Preparing for quick radiation diagnostic test in case of a nuclear disaster: Researchers’ goal is to improve radiation testing through gene expression
Researchers at the University of Arizona College of Medicine — Phoenix are attempting to create a better diagnostic test for radiation exposure that potentially could save thousands of lives.
Jerome Lacombe, PhD, an assistant professor and researcher at the UA Center for Applied NanoBioscience and Medicine, recently published a peer-reviewed study in the Public Library of Science journal PLOS ONE.
His study compiled a list of genes reported to be affected by external ionizing radiation (IR), and assessed their performance as possible biomarkers that could be used to calculate the amount of radiation absorbed by the human body.
“In the case of a nuclear event, a lot of people can be radiated,” Dr. Lacombe said. “That is why it’s so important that we can quickly and accurately assess the absorbed radiation so we can give patients the proper medical treatment as fast as possible.”
Dr. Lacombe hopes to develop a radiation test that is less labor intensive and takes only two days for results.
“If you have thousands of people and only two days to screen everyone, it would be almost impossible to do this with the current exposure test,” Dr. Lacombe said. “With immediate care and the right diagnostics, people could have a better chance of survival.”

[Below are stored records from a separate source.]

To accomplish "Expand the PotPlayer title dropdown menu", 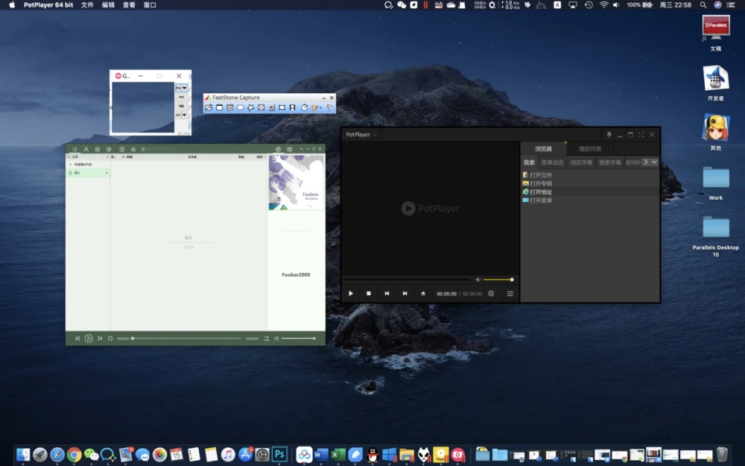I will click(375, 134).
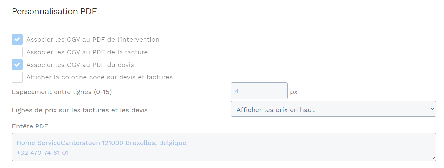This screenshot has width=444, height=168.
Task: Click the 'Personnalisation PDF' section heading
Action: click(x=54, y=11)
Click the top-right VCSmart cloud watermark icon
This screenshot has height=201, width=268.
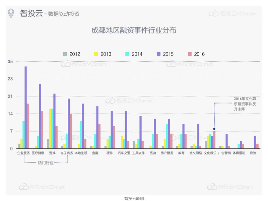(x=213, y=13)
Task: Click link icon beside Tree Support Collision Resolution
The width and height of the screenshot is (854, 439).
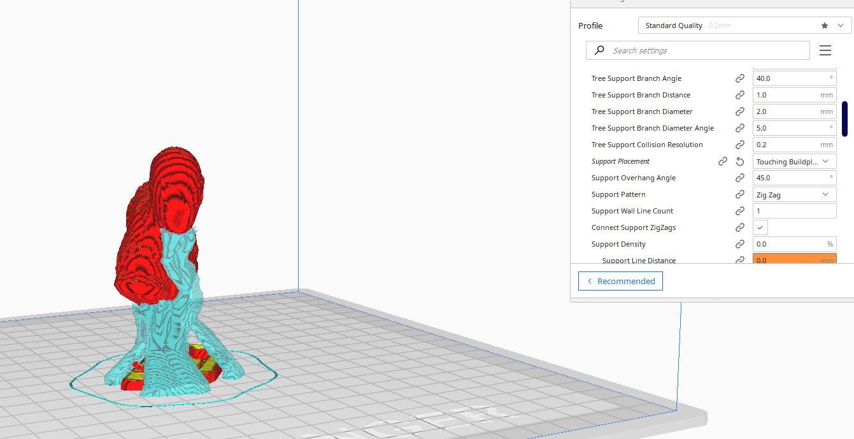Action: 740,145
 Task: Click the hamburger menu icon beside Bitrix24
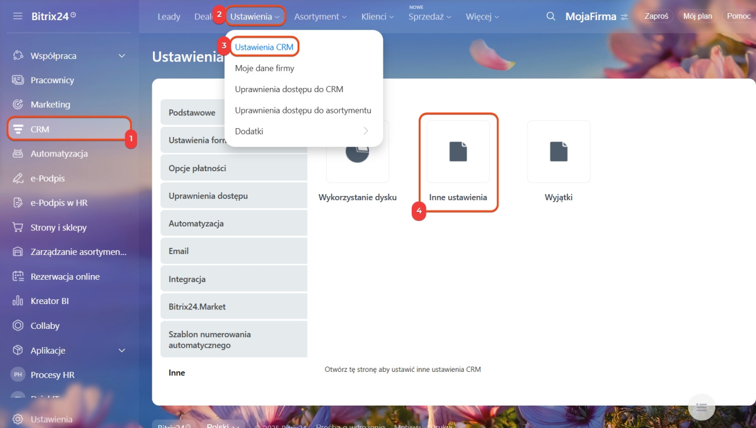18,16
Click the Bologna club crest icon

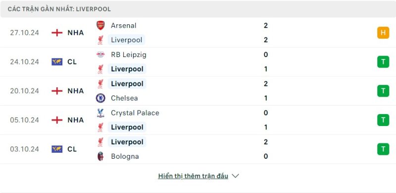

Dr. Lacombe, who worked with researchers from Columbia University Medical Center and Texas A&M Engineering Experiment Station, analyzed published studies from 1978 through 2017 that identified more than 10,000 unique responsive genes in human blood after external IR.
Although many studies have tried to correlate gene expression after radiation exposure, their sample sizes have been small because of expense and the time it takes to test the genes. By combining 24 studies, Dr. Lacombe and his team investigated a large data set using a standardized data extraction method and various statistical algorithms to find a list of robust candidate biomarkers.
This marks the first time a team has combined all these biomarkers and attempted to run a diagnostic assay to determine radiation exposure, Dr. Lacombe said.
“There is no validated signature for biodosimetry (the measurement of biological response for radiation dose),” Dr. Lacombe said. “There is no validated gene signature to assess the radiation dose. We hope this paper can begin to identify these biomarkers and confirm genes that are radiation responsive.”
Other study authors were Frederic Zenhausern, PhD, director, UA Center for Applied NanoBioscience and Medicine; Chao Sima, Center for Bioinformatics and Genomic Systems Engineering, Texas A&M Engineering Experiment Station; and Sally A. Amundson, Center for Radiological Research, Columbia University Medical Center.
The authors received financial support from the Center for High-Throughput Minimally-Invasive Radiation Biodosimetry (National Institute of Allergy and Infectious Diseases, grant No. U19 AI067773).